Surveillance scheme terror warning
The White House and congressional backers of the National Security Agency's (NSA) surveillance programme have warned that ending the collection of phone records from millions of Americans would put the US at risk from another terrorist attack.
With a high-stakes showdown vote looming in the House of Representatives, White House press secretary Jay Carney issued a statement on the eve of Wednesday's vote.
The measure by Republican representative Justin Amash would end the secret programme's authority, an action that Mr Carney contended would "hastily dismantle one of our intelligence community's counter-terrorism tools."
General Keith Alexander, head of the NSA, made a last-minute trip to Capitol Hill on Tuesday to urge politicians to reject the measure in separate, closed-door sessions with Republicans and Democrats.
Seven Republican committee chairmen issued a similar plea in a widely-circulated letter to their colleagues.
An unlikely coalition of libertarian-leaning conservatives and liberal Democrats say the programme amounts to unfettered domestic spying on Americans.
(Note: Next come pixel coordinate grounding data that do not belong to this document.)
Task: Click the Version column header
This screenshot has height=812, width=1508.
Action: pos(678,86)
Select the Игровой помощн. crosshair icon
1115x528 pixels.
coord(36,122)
Mr Amash and Democratic representative John Conyers are the chief sponsors of an amendment that would end the ability of the NSA to collect phone records and metadata under the USA Patriot Act unless it identifies an individual under investigation.
Mr Amash said his measure tries to rein in the NSA's blanket authority. Responding to the White House statement, the congressman tweeted late on Tuesday: "Pres Obama opposes my #NSA amendment, but American people overwhelmingly support it. Will your Rep stand with the WH or the Constitution?"
Republican leaders allowed the House to consider Mr Amash's amendment to a 598.3 billion dollar (£389.4 billion) defence spending bill for the fiscal year beginning October 1.
The vote would be the first time Congress has weighed in since former NSA systems analyst Edward Snowden leaked documents that revealed that the NSA had collected phone records, while a second NSA programme forced major Internet companies to turn over contents of communications to the government.